Here we consider fitting (22) to the simulation data, similar to what was done for (7) in Fig. 4 and Table 3. If we first compare Figs. 4 and 8, we note that except for Trials 8 and 9 there does not appear to be much distinction between the model fits for the simulation data. Comparing Tables 3 and 4, we see a noticeable improvement for the \(R^2\) value for Trials 1, 7 and 9. Also while there are stability issues fitting data for Trial 8 with (7), this problem did not persist with (22); however, the \(R^2\) value is only 0.3.

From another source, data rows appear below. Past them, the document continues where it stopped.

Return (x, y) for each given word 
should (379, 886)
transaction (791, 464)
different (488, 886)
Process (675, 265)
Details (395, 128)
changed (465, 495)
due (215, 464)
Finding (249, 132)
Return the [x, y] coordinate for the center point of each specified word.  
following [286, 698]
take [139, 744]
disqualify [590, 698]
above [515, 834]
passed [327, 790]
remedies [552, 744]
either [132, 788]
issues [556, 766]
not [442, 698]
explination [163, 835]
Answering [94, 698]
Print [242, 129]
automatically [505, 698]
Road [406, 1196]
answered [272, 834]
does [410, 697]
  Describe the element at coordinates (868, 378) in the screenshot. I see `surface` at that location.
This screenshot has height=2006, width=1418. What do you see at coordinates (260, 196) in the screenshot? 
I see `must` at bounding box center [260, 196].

Table 4 Parameter values and \(R^2\) for fits of the model in (22) to the ten simulation model runs

Fig. 9

Stability analysis for Trial 8 fit with Type II functional response for a range of values of grazing rate (g) and time between hurricanes (K). Aside from g and K, all other parameters are from Trial 8 in Table 4. The blue line represents pairs (g, K) for which the cycle is unstable. Pairs above and to the right of the blue line are consistent with stable cycles. No cycles were detected for points below and to the left of the blue line (Color figure online)

1.2 Birfurcation

In Fig. 7, we considered bifurcations about parameter values from Trial 8 with a Type I functional response. If we consider the fits for Trial 8 as in Table 4 with the Type II functional response, then we have the bifurcation diagram as below in Fig. 9. What we notice is that for the parameters chosen the model with the Type II functional response has a much more forgiving bifurcation diagram. In other words, the grazing rate must become very low before hurricane frequency becomes an issue. To see if this is generally the case for Trial 9 we accordingly compared the Type I and Type II functional responses in Figs. 10 and 11. Here, however, we see that the model with the Type I functional response is more forgiving. Overall, the range of dynamics for models with either response function seems to be similar.

Fig. 10

Stability analysis for Trial 9 fit with Type I functional response for a range of values of grazing rate (g) and time between hurricanes (K). Aside from g and K, all other parameters are from Trial 9 in Table 4. The blue line represents pairs (g, K) for which the cycle is unstable. Pairs above and to the right of the blue line are consistent with stable cycles. No cycles were detected for points below and to the left of the blue line (Color figure online)

Fig. 11

Stability analysis for Trial 9 fit with Type II functional response for a range of values of grazing rate (g) and time between hurricanes (K). Aside from g and K, all other parameters are from Trial 9 in Table 4. The blue line represents pairs (g, K) for which the cycle is unstable. Pairs above and to the right of the blue line are consistent with stable cycles. No cycles were detected for points below and to the left of the blue line (Color figure online)

1.3 Model Selection

The model with the Type II functional response is generally preferred as being derived from first principles and experimentally. Using the Type II response allows a slightly better fit of the trial data compared with using the Type I functional response as noted comparing Tables 3 and 4. This, however, does not imply we should use this model to describe the data. What also needs to be considered here is the principle of parsimony. Biologically, accuracy is extremely important; however, we must be careful about using parameters that the data do not provide enough information to represent. Here the source of data is a simulation where grazing is best represented by a Type I response. If we insist on using the Type II, then our lack of knowledge about the value of the parameter b will likely lead to overfitting the model. Consequently, instead of introducing more biological accuracy, the addition of the parameter b can result in more bias for the system. A good discussion of this point be found on pages 132–134 in Burnham and Anderson (2002).